Agri-Photovoltaik: Studie zeigt wirtschaftliche Herausforderungen
Agri-Photovoltaik (Agri-PV), also die kombinierte Nutzung landwirtschaftlicher Flächen für Pflanzenbau und Stromerzeugung, gilt als möglicher Lösungsansatz für Flächennutzungskonflikte in der Energiewende. Das Thünen-Institut hat über LinkedIn aktuelle Informationen zu einer Untersuchung veröffentlicht, die zeigt, dass entsprechende Anlagen derzeit häufig höhere Kosten verursachen als klassische Freiflächen-Photovoltaikanlagen.

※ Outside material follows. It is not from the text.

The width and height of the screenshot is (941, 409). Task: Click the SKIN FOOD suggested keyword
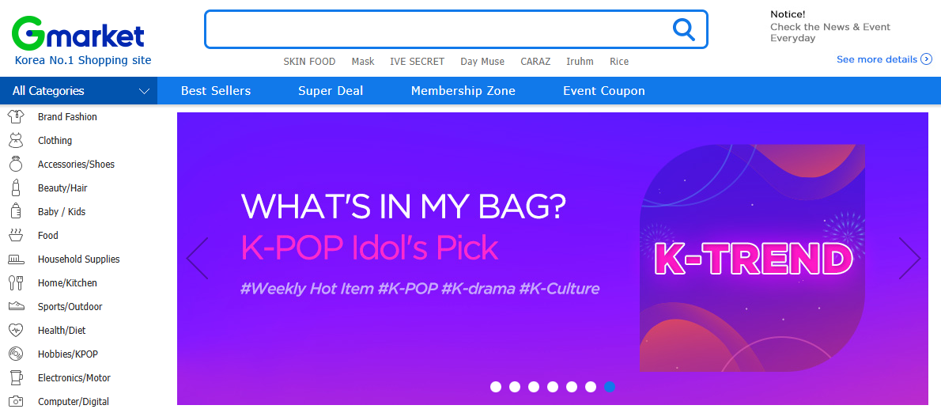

Nach Angaben des Instituts liegt dies unter anderem daran, dass die Solarmodule bei Agri-PV-Anlagen in größeren Abständen installiert werden müssen, wodurch pro Flächeneinheit weniger Strom erzeugt wird. Zusätzlich können höhere Investitions- und Betriebskosten entstehen, während die landwirtschaftlichen Mehrerträge die zusätzlichen Kosten oft nur begrenzt ausgleichen. Gleichzeitig weisen Forschende darauf hin, dass Agri-PV auch positive Effekte bieten kann, etwa zusätzlichen Schutz für Kulturen – beispielsweise im Obstbau. Insgesamt empfiehlt die Studie, die wirtschaftlichen Mehrkosten künftig stärker in Förder- und Flächennutzungsdiskussionen zu berücksichtigen.